Artist Feature: Jerry Ramirez

Jerry Ramirez studies fine arts at Massey University and recently finished an overseas exchange in California. While there he made a performance art video which went viral. It has over 500,000 views on YouTube and was posted on many blogs including George Takei’s Facebook page and Ladbible, where a shortened version of it had over five million views. Massive chatted with the artist about his new series of work – Women from Tinder.

Can you explain the idea behind your Women from Tinder series of work?

This idea came up when I decided to try using Tinder when I was on my exchange. I started coming across these heavily funny profiles and after a while started taking screenshots of them with the intention of drawing them. After two months of using Tinder I hadn’t met a single person from it, but I had amassed hundreds of screenshots. Initially I thought about making a zine or something of 15 or so drawings of them. I hadn’t ever used Instagram and partially due to laziness and general accessibility I opted to make an Instagram for it instead. I had a look to see if there were any similar pages on Instagram and there were a few but they were all very misogynistic and just purely making fun of people. My intent with Women from Tinder is to present these profiles without commenting on them. I think they have their own artistic merit without me needing to add anything. I guess the project is a comment on modern dating, and how we choose to present ourselves online. My main aspiration for this project is to inspire a woman to make a Men from Tinder type blog.

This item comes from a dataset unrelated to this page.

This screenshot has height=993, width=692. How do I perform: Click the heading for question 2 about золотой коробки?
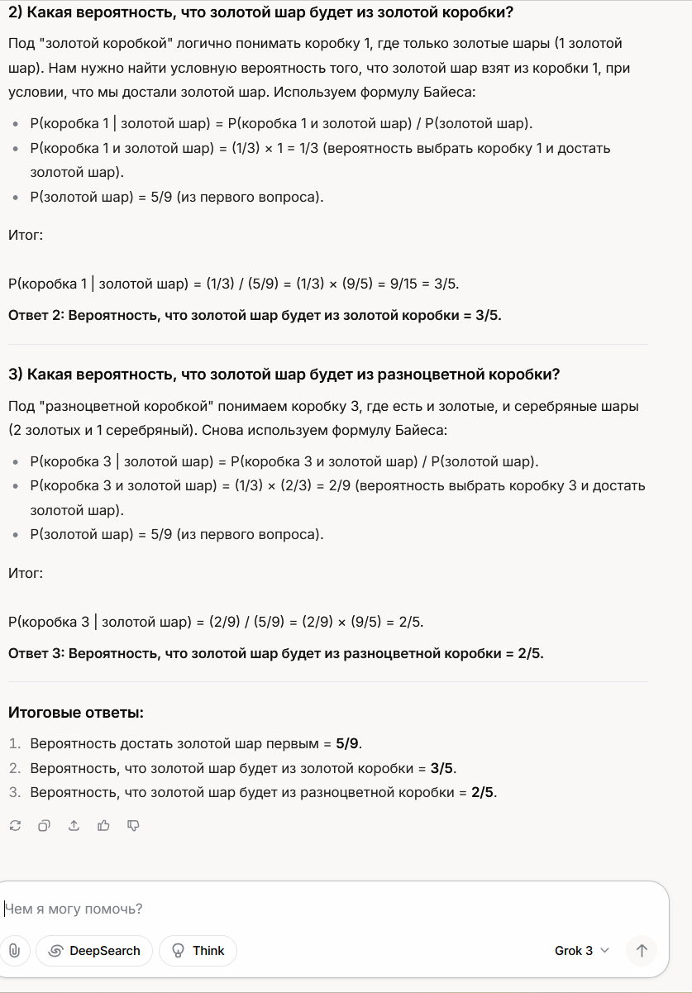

Tell me about your performance art video?

I made that as a final project for my performance for the camera class at University of California, San Diego. I had seen the preachers around a lot during my time in America and noticed when people argued with them they just got angrier and no progress was made. Rather than arguing against the preacher’s ridiculous ideals and ethics I decided to join his side by repeating everything he said at the top of my voice. This drew a fair amount of attention to him as before he was mostly ignored, but nobody was on his side. Except me.

You recently went on an exchange, where? How was it? What did you learn?

I was on an exchange to the University of California San Diego for an academic year from last September to June this year. It was pretty good I’d highly recommend it. I learnt how to make friends and what it’s like to go to an American college.

What inspires you?

Everything has the potential you inspire me, Last week I saw a sign for a dress code which said “no jandals, no midriff,” and thought, “damn that’s funny as hell,” so I made a note of it. I’ll probably slot that into something I make in the future whether it be a movie, a background of a painting or in the lyrics of a song.

What is your aesthetic?

My aesthetic is ‘don’t try’, I am a perfectionist that gave up a long time ago and now I tend to do things as efficiently as I can without spending too much time on it. The work I make when I don’t try too hard is generally the best and most unscathed from over-thinking.


Who is your favourite artist?

My favourite artists tend to be ones who do many different things rather than doing one thing really well. I like John Baldessari’s I will not make boring art, to me the concept is usually more important than appearance since beautiful art is already everywhere. In saying that, I still have a look I strive for and don’t like some art just because of what it looks like. I don’t like the art of Keith Harris.

What do you see in your future as an artist?

I would actually rather mainly make films and music than be an full-time artist. I don’t like how the art world works, and I can’t be bothered following their rules to success, even though it’s the same in film and music, but I think it’s more worth it for a career in those. If I do pursue a future as an artist, I forsee a lot of struggle and pain (makes for great art), and a possibly young death followed by a worldwide discovery and post-mortem appreciation for everything I ever created my entire life.

If you could invite five people to dinner, dead or alive, who would they be?

I would invite Ted Bundy and the first four people he killed.

As an artist what is the best piece of advice you have ever received?

This probably came from a professor I had while in San Diego, because often my work is funny, she began to pick up on that and gave me the valuable advice to not make being funny the centrepiece of my art. Unless there is more substance than a joke it’s probably boring art. And the one thing I will never do is make boring art.